A Semantic Search Pipeline for Causality-driven Adhoc Information Retrieval
Dhairya Dalal, Sharmi Dev Gupta, Bentolhoda Binaei
TL;DR
CAIR-2021 challenges the retrieval of documents that describe causal factors for a query event, not just topical relevance. The authors propose an unsupervised semantic search pipeline that fuses signals from a lexical BM25 index and a semantic embedding index, with an aggregator to merge results from multiple query strategies. Three query modes—Q1 (semantic embeddings), Q2 (lexical BM25), and Q3 (causal keywords from narrative)—are combined, while a post-query causal filter is explored but not adopted. On the CAIR-2021 test set, the approach achieves state-of-the-art performance, with substantial improvements in MAP and P@5 over traditional and pure-semantic baselines, demonstrating a strong, practical approach to causal information retrieval.
Abstract
We present a unsupervised semantic search pipeline for the Causality-driven Adhoc Information Retrieval (CAIR-2021) shared task.

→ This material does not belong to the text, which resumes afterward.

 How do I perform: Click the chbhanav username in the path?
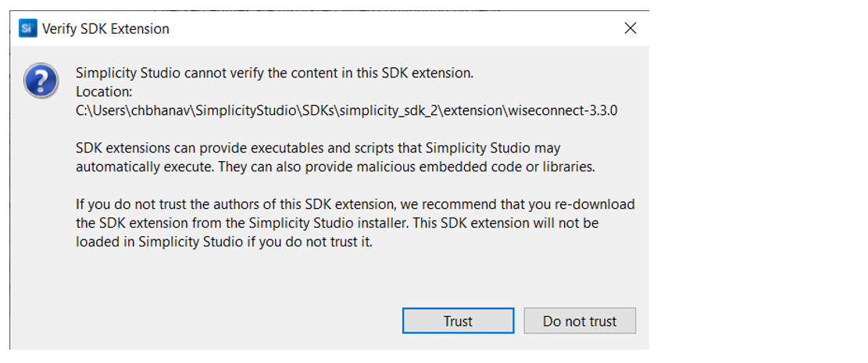pos(148,110)
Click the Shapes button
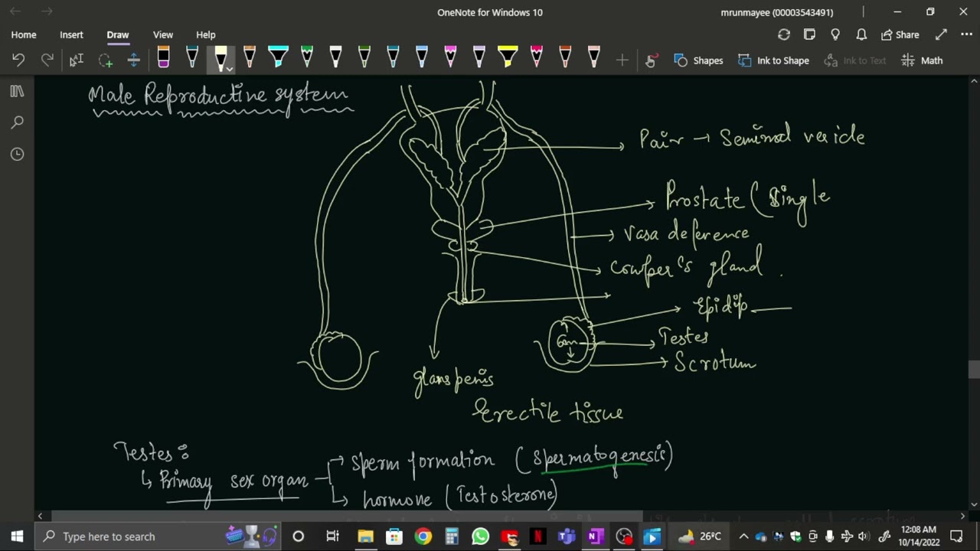Screen dimensions: 980x551 tap(698, 60)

The CAIR shared task expands traditional information retrieval to support the retrieval of documents containing the likely causes of a query event. A successful system must be able to distinguish between topical documents and documents containing causal descriptions of events that are causally related to the query event. Our approach involves aggregating results from multiple query strategies over a semantic and lexical index. The proposed approach leads the CAIR-2021 leaderboard and outperformed both traditional IR and pure semantic embedding-based approaches.